Ulises llegó asustado, como casi todos los perros abandonados. Pero en cuanto lo conocí, se me aventó a los brazos. Supongo que olió a que por fin tenía una casa. Yo no terminé la novela de Joyce, me quedé en el octavo capítulo, pero me daba gracia saber que a él como a mí como a varios en la novela nos educaron los jesuitas. Hay muy poca gente que la concluye, entre ellos Borges, quien decía que “si tuviera que perderse todo lo que se llama literatura moderna, y hubiera que salvar dos libros [...] en primer término, el Ulises”. Joyce y Borges murieron ciegos, igual que millones de diabéticos.
Borges le daba la razón a Virginia Woolf quien decía que el Ulises se trataba de una “terrible derrota, gloriosa derrota”. Se refería a que Joyce intentó hacer con las palabras lo único que no pueden hacer: existir. En 267 mil palabras describió el día de un judío en la catoliquísima Dublín en donde sucede, pues, eso: el día de un judío en la catoliquísima Dublín. Y ya. Querer abarcarlo todo con las palabras es imposible. Nunca podrán abarcar con totalidad lo que implica el olor a orines de un perro y cuando muerde la guayaba caída del árbol que dobla la esquina. Sin embargo, querer abarcarlo todo, describirlo todo, medirlo todo, es la ética insaciable que nos tiene en una crisis climática donde existe inteligencia artificial para reconstruir la secuencia genética de la insulina humana y replicarla con total precisión en hongos.
Cuando llegó Ulises, leía a Yuval Harari. El historiador afirma que la novela Ulises representa el foco de la religión humanista; es decir, la fe exclusiva en la humanidad. Si no hay dios, nosotros podemos crear insulina de la nada, o sea, nosotros somos dioses.

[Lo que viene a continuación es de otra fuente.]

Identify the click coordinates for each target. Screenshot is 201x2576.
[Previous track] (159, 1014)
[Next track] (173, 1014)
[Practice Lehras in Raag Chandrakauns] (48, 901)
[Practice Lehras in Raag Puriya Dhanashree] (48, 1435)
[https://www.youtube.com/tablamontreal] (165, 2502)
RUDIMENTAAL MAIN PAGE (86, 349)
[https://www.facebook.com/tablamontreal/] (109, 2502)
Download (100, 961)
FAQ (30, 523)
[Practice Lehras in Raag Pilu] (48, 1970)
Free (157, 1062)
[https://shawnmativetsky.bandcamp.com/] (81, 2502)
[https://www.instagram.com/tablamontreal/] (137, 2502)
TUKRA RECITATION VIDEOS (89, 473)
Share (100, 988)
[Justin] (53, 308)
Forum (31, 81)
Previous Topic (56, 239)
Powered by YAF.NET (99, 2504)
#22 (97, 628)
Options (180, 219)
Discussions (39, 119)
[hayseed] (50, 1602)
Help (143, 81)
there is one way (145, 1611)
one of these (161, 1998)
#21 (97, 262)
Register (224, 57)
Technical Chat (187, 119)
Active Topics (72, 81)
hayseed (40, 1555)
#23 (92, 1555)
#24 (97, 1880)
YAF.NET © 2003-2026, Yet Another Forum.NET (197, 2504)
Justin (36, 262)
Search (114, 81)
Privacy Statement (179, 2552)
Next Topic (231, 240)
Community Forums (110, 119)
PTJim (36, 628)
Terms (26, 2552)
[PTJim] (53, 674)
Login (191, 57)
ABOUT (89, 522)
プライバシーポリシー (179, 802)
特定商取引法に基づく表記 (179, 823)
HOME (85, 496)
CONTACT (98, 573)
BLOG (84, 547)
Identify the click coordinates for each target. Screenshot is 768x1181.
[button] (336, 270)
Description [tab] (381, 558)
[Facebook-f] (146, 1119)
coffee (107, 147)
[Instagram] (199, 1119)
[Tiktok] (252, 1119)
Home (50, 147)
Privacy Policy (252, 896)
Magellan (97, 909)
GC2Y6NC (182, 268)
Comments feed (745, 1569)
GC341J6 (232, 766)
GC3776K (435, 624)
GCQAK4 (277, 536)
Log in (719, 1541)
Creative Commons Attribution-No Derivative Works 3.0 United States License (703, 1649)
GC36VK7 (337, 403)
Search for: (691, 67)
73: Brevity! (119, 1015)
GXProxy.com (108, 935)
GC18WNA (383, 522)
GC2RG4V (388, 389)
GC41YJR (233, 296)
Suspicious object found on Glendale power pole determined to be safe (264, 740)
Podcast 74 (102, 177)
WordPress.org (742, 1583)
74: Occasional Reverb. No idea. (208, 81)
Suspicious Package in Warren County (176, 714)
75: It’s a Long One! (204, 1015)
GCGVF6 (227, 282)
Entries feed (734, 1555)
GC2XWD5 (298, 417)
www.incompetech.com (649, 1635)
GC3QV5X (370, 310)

Me pareció una coincidencia luminosa. Dedicarle tanto tiempo a las cosas que suceden en nuestra cabeza, a cómo nos sentimos, a qué experimentamos, ha derivado en un egoísmo masivo poco alentador. A tal nivel que el sistema bioquímico que regula la felicidad, se ve alterado, provocando una tristeza perenne. Más allá de esnobismos innecesarios, me gusta que mi perro se llame Ulises porque me recuerda que su incapacidad por imaginar cosas es lo que le permite recibirme todos los días como si fuera el último, que su alegría se desborde sin matices psicoanalíticos y que el universo se reduzca a un parque.
Ha sido complicado, mas tremendamente virtuoso, aceptar esta terrible derrota, gloriosa derrota: ahora vivo en paz con mi prefecto de secundaria.